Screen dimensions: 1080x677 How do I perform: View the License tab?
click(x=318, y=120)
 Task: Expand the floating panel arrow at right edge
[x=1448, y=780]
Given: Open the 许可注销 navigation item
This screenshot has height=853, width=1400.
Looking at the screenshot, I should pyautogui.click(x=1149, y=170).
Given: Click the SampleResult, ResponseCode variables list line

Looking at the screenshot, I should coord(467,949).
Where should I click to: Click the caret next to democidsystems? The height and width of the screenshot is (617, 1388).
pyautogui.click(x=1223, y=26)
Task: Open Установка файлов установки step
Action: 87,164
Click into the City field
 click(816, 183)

______

Now that the records have been shown, restate each one word for word.

Screen dimensions: 1080x677 How do I perform: View the License tab?
click(x=318, y=120)
 Task: Expand the floating panel arrow at right edge
[x=1448, y=780]
Given: Open the 许可注销 navigation item
This screenshot has height=853, width=1400.
Looking at the screenshot, I should pyautogui.click(x=1149, y=170).
Given: Click the SampleResult, ResponseCode variables list line

Looking at the screenshot, I should coord(467,949).
Where should I click to: Click the caret next to democidsystems? The height and width of the screenshot is (617, 1388).
pyautogui.click(x=1223, y=26)
Task: Open Установка файлов установки step
Action: 87,164
Click into the City field
 click(816, 183)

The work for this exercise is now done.